The article by Ascherio and colleagues is a report of a large cohort study from the Harvard group that suggests that increasing fish in the diet does not reduce the risk for coronary heart disease (CHD) in U.S. men of high socioeconomic status. The authors note, however, that the group eating no fish had the highest rate of cardiac events. Other primary prevention studies on this topic conflict (1-4). The beneficial vascular effects of omega n-3 fatty acids in fish may depend on serum eicosapentaenoic (EPA) and ocosahexaenoic (DHA) acids. Neither the serum levels of these active ingredients nor the methods of cooking the fish, which may affect the activity of these ingredients, were reported. A recent U.S. case-control study showed that the average U.S. consumption of fish did not result in substantial levels of EPA and DHA; this may have been because of the type of fish consumed or because of its preparation (5). Because this study also used a cohort design, confounding is possible. For example, men who ate more fish also appeared to be at higher risk for CHD (increased family history of CHD and cholesterol), were aware of this, led healthier lifestyles (which included increased exercise and consumption of fiber, fruit, vegetables, and vitamins), and had more cardiovascular bypass grafting.

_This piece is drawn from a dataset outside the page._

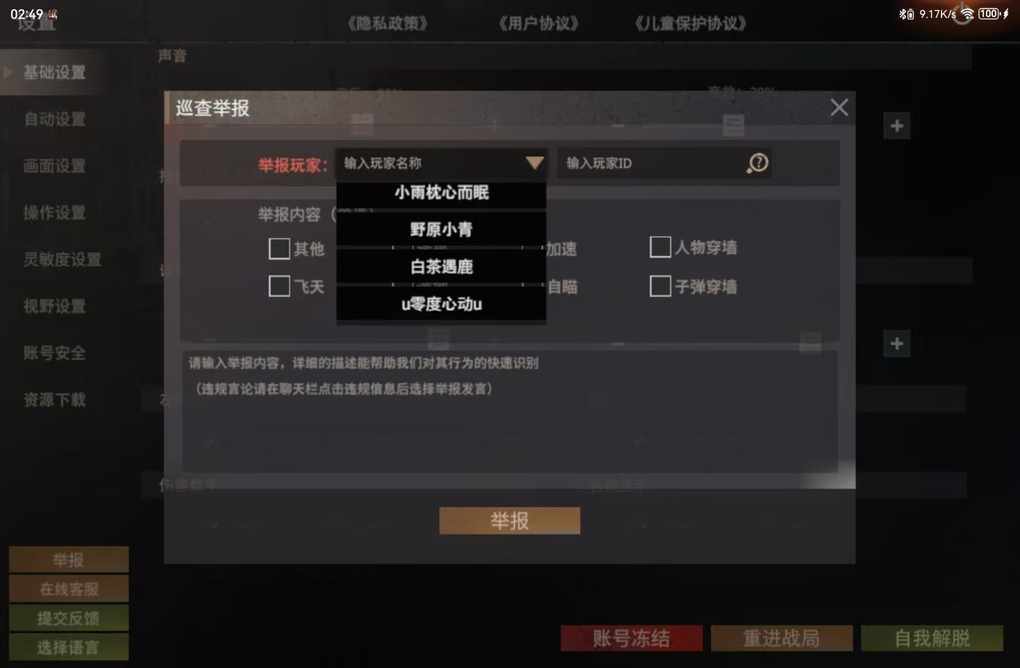Click the green 自我解脱 button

Whether or not "a fish a day keeps the doctor away" is valid, studies from various sources point to the benefits of increasing fruits and vegetables in the diet of most persons. This is consistent with articles that suggest that increasing consumption of fiber and antioxidants may be beneficial to cardiovascular health.

Sonia Anand, MD
McMaster UniversityHamilton, Ontario, Canada
Stephen R. Yarnall, MD
Edmonds, Washington, USA


References

1. Kromhout D, Bosschieter EB, de Lezenne Coulander C. The inverse relation between fish consumption and 20-year mortality from coronary heart disease. N Engl J Med. 1985;312:1205-9.

2. Shekelle RB, Missell LV, Paul O, Shyrock AM, Stamler J. Fish consumption and mortality from coronary heart disease [Letter]. N Engl J Med. 1985;313:820.

3. Vollset SE, Heuch I, Bjelke E. Fish consumption and mortality from coronary heart disease [Letter]. N Engl J Med. 1985;313:820-1.

4. Norell SE, Ahlbom A, Feychting M, Pedersen NL. Fish consumption and mortality from coronary heart disease. Br Med J (Clin Res Ed). 1986;293:426.

5. Guallar E, Hennekens CH, Sacks FM, Willett WC, Stampfer MJ. A prospective study of plasma fish oil levels and incidence of myocardial infarction in U.S. male physicians. J Am Coll Cardiol. 1995;25:387-94.